DOSSIER : Le maître des illusions – Donna Tartt

** Attention cet article contient des spoilers pour ceux qui n’ont pas lu le livre**

Pour ceux qui ne lisent pas les articles dans le bon ordre (shaaaame) : la critique du maitre des illusions est ICI.

Pourquoi Le maitre des illusions est mon livre préféré ? Oui oui la question a le mérite d’être posée !
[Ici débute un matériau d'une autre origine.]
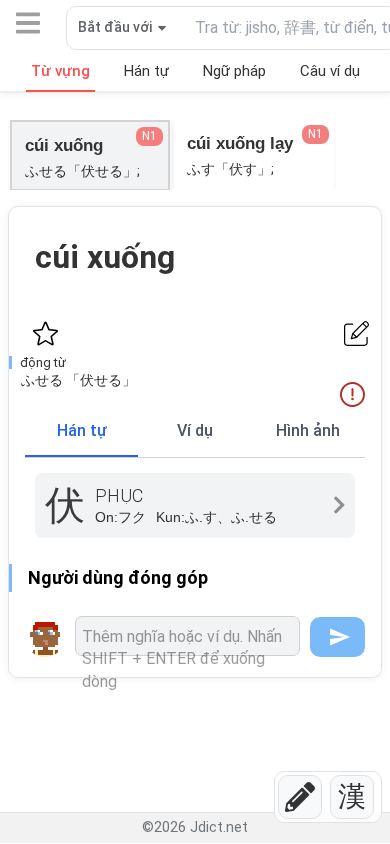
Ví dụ (195, 430)
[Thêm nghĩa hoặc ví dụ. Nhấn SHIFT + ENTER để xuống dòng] (187, 636)
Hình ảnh (308, 430)
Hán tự (82, 430)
On peut réellement parler de chef d’œuvre, voire de classique, parce que l’histoire n’est pas clairement datée, elle pourrait se passer aujourd’hui comme dans 20 ans. Ces étudiants désabusés par la vanité de la vie et le manque de sens de leur existence  essaient d’y trouver une échappatoire. Et puis la situation leur échappe et devient hors de contrôle. Le narrateur nous plonge dès le début dans cette angoisse qui ne quitte pas Richard tout au long du livre. Il explique d’ailleurs que sa vie était « compromise de façon subtile et essentielle ». En effet, comment échapper à ce sentiment qui fait que l’on a l’impression que son avenir est tout tracé, que finalement la liberté n’est qu’illusoire et qu’au fond, on nait on meurt et ce qu’on fait entre les deux n’a pas tant d’importance ? Pour échapper à cette pensée et regagner le contrôle (parce que c’est aussi de cela qu’il s’agit : regagner le contrôle sur son existence) le groupe d’étudiants décide de se plonger régulièrement dans un état qui leur permet d’oublier leur état de mortel. Ils le font d’abord via le divertissement de manière assez transgressive (grâce à une consommation récréative de drogues/alcool) qui va petit à petit avoir des dérives mortifères. Ils flirtent symboliquement (via les drogues) puis effectivement (via le meurtre) avec la mort.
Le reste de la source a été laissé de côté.